High school meets are limited to competition on 1- and 3-meter springboards. Marsh prefers the 10-meter platform, which is an event on the club level. Her favorite dive is the reverse 2 1/2, which she said requires difficult mental preparation.

“To be the best you can be, you’ve got to give it all you got,” Marsh said. “At 10 meters in the air you can get scared to death. There are times when you might hurt yourself. You just have to concentrate on what you’re doing and not take anything for granted.”

Last summer, Marsh finished fifth in platform at the Junior Nationals in Houston in the 16-18 age group. She will compete in the same meet this summer in Tempe, Ariz.


In her final year of junior national competition, Marsh has begun to concentrate more on the senior national level.

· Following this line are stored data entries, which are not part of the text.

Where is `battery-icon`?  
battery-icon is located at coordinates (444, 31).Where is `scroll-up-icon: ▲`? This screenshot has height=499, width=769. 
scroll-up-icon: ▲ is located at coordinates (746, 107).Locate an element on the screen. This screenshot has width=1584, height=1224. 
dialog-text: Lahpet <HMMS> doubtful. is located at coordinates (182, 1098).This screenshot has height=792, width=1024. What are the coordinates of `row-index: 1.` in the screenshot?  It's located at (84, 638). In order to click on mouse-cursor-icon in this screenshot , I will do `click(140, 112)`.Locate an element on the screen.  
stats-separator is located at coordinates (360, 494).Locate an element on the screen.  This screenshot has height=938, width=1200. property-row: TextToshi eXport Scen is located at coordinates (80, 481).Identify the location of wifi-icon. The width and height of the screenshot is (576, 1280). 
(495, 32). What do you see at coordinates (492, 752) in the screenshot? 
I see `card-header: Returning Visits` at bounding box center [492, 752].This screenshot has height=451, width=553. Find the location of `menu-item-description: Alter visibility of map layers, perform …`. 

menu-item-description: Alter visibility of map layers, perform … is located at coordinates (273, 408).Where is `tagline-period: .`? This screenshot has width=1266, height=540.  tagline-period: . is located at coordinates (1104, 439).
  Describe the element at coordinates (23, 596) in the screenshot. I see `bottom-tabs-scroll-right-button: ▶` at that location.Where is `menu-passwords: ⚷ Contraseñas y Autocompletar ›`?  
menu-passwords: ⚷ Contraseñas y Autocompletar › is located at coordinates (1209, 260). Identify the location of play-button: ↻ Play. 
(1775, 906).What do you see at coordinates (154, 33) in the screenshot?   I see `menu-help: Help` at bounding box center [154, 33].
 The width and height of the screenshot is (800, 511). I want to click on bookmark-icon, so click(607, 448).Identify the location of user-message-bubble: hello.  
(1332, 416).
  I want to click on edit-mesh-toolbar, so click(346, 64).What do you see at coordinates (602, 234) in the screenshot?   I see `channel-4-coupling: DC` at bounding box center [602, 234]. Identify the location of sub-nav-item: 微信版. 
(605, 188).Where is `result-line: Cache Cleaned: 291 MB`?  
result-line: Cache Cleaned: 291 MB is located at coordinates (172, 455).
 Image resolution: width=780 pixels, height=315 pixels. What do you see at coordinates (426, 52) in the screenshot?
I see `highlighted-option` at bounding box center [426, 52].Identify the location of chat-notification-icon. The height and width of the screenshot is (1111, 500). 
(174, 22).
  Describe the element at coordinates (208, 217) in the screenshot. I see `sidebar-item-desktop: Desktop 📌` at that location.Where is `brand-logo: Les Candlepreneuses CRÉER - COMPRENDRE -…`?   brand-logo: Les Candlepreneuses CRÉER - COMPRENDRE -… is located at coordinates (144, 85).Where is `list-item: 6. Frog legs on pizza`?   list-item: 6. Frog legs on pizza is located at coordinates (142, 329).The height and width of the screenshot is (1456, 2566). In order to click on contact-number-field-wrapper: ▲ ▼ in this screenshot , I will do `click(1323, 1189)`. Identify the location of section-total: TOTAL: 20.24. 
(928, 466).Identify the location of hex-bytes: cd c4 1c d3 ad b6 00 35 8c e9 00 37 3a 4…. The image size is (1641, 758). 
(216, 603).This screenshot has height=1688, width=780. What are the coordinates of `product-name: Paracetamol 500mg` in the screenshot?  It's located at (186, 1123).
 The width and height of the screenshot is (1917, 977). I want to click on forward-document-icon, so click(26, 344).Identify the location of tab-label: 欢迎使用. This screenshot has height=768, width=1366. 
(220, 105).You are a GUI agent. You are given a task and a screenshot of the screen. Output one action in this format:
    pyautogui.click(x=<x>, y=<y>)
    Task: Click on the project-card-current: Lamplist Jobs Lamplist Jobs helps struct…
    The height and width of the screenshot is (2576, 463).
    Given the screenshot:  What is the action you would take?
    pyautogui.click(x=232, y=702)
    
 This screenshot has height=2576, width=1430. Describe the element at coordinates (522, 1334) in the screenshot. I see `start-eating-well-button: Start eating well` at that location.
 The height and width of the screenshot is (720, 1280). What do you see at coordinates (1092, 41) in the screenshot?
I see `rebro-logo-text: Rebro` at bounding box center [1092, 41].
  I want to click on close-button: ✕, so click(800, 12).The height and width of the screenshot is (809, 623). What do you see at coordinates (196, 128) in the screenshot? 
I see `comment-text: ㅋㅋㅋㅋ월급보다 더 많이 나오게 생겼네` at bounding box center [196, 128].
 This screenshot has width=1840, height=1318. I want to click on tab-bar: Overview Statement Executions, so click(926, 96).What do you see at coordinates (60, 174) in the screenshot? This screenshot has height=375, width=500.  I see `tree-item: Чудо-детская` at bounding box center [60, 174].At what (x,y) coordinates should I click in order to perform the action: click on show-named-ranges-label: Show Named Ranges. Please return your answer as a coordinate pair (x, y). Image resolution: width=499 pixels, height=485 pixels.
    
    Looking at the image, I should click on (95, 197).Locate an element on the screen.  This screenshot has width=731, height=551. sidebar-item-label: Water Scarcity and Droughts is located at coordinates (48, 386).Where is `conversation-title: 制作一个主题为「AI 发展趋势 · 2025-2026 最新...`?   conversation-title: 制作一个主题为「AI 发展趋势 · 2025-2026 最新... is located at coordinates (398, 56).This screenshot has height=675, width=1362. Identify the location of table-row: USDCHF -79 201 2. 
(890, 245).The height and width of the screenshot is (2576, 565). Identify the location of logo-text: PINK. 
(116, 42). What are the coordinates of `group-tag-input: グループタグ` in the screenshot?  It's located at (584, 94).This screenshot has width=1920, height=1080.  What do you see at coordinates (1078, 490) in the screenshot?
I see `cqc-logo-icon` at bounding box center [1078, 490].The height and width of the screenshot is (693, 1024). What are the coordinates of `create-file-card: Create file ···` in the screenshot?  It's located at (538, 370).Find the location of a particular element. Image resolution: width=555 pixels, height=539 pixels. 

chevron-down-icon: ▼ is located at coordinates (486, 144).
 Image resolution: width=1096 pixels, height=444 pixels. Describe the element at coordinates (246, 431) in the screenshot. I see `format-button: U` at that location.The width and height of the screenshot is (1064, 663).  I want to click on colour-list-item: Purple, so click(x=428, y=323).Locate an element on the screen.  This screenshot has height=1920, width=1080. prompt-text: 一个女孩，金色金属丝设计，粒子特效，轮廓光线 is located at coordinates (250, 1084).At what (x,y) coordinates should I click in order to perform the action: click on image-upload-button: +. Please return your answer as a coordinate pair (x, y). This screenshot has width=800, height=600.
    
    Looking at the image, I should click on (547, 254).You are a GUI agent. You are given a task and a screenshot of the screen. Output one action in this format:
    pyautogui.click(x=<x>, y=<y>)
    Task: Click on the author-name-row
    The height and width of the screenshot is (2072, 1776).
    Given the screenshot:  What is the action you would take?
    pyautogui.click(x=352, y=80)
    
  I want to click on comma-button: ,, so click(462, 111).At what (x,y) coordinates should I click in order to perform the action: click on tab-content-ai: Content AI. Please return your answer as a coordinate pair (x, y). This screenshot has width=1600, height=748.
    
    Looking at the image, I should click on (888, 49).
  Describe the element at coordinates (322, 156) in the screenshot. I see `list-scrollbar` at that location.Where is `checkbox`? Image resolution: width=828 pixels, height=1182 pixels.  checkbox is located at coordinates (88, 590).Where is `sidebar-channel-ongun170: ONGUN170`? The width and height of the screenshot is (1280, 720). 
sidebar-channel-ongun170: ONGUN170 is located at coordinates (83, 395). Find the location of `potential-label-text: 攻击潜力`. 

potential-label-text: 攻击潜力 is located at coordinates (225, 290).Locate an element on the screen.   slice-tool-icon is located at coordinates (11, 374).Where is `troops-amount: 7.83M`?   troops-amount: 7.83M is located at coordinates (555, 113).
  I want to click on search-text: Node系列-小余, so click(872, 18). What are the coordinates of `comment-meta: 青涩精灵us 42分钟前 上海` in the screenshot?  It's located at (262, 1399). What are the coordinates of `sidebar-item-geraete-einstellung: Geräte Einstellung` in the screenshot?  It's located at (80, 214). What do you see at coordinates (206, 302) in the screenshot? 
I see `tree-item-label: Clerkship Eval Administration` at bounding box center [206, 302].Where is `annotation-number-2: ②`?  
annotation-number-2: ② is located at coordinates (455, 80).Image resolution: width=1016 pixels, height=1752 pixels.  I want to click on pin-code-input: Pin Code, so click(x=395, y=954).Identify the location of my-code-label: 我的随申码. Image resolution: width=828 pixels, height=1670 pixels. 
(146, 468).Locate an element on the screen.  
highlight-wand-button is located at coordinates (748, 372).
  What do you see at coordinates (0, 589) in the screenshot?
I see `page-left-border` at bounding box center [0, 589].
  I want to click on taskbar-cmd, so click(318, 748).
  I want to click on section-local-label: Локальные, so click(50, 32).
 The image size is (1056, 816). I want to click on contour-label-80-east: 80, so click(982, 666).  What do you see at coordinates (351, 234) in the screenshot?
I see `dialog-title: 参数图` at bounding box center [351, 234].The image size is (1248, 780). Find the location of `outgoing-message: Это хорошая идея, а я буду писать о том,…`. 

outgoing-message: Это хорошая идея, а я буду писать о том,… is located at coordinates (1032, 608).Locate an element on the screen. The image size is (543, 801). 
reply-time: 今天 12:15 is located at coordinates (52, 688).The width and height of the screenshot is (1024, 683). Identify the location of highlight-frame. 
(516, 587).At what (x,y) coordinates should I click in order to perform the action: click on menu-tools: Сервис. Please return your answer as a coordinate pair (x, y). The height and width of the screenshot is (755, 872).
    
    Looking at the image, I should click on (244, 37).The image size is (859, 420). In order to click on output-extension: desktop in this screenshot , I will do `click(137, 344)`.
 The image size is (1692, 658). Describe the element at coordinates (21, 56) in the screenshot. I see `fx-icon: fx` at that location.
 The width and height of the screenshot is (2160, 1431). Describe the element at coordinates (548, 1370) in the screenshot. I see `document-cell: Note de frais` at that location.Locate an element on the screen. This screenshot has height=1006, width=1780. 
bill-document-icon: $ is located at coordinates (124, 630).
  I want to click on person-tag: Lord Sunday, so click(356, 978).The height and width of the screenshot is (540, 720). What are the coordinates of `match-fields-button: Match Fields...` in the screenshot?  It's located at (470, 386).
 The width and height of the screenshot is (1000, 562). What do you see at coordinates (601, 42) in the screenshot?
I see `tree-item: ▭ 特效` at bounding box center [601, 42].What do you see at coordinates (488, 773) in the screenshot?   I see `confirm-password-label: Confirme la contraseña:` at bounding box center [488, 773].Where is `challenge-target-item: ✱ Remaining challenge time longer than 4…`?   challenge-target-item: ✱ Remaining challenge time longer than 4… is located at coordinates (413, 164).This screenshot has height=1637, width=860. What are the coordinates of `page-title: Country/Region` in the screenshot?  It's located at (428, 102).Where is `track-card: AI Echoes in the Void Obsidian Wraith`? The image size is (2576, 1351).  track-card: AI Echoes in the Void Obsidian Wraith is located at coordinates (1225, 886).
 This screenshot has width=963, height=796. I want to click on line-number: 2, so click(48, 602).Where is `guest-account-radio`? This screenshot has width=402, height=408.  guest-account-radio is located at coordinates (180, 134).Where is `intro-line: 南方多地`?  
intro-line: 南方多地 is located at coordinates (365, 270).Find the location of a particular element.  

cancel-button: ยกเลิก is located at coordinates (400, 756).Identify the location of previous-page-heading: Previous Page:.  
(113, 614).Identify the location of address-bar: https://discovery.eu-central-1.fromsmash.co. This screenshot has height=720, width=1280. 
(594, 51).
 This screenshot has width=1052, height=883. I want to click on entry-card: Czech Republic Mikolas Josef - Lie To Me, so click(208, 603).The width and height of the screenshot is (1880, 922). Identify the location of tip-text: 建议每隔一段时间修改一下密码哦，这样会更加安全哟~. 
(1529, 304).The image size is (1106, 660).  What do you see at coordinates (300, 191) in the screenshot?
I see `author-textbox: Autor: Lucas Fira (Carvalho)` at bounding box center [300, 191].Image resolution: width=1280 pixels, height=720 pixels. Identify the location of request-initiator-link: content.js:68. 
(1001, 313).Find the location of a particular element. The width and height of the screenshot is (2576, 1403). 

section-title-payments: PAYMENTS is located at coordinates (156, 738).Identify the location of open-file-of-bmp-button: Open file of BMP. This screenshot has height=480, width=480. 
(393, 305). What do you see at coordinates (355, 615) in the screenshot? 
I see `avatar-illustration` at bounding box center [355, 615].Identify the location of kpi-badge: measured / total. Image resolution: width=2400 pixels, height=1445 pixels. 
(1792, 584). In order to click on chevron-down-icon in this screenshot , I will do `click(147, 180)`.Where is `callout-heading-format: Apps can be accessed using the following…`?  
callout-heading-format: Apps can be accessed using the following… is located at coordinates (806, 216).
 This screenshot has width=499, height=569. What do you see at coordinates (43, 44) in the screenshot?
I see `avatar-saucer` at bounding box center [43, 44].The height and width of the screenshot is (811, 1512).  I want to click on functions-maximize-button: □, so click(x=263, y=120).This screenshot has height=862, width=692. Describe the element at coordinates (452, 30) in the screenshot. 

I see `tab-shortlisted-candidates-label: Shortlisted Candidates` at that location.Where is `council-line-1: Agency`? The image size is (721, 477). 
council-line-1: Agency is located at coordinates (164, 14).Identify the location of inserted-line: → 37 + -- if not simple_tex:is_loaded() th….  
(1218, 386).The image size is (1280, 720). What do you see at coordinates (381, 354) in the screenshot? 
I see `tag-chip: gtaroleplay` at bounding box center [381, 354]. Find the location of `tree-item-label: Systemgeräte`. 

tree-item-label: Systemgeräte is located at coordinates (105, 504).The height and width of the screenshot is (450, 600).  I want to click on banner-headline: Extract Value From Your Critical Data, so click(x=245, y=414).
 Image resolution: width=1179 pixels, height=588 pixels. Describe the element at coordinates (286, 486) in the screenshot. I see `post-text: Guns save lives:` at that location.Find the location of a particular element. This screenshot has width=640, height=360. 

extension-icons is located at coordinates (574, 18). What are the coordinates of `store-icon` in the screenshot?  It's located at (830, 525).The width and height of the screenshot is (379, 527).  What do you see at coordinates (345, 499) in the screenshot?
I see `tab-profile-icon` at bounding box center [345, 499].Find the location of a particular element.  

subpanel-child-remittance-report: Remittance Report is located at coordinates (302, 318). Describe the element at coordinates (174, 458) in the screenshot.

Senior national meets are open to amateur participants of all ages and also serve as qualifying for the Olympic trials.

Marsh qualified for her first senior national meet two years ago, and at 16 was among the youngest participants. Her highest finish on the senior level was at April’s indoor meet in Portland, where she placed 14th and was selected to compete at the Olympic Sports Festival in Minneapolis in July. She will participate in the senior outdoor national meet in Dallas in August.

“Sarah is very talented and hard working,” said Natadore teammate Williams, a favorite to make the ’92 Olympic team. “She loves diving and is very dedicated. She’s among the best divers in the country for her age, and certainly appears to be a future Olympian.”

Most agree, including Marsh, that making the ’92 Olympic team is a long shot. In ’96, she’ll be 24. Six more years of diving, however, will require a bigger commitment.


Marsh’s parents, Tom and Aggie Marsh, have been supportive. Tom is the chairman of the Southern Pacific Assn. of U.S. Diving, the governing body of the sport. Aggie volunteers her time to help at meets and accompanies Sarah to practice several times each week.

At SMU, Marsh will be competing for one of the top diving programs and coaches--Jim Stillson--in the nation.

“I certainly have room for improvement,” Marsh said. “I’m no where near my peak.”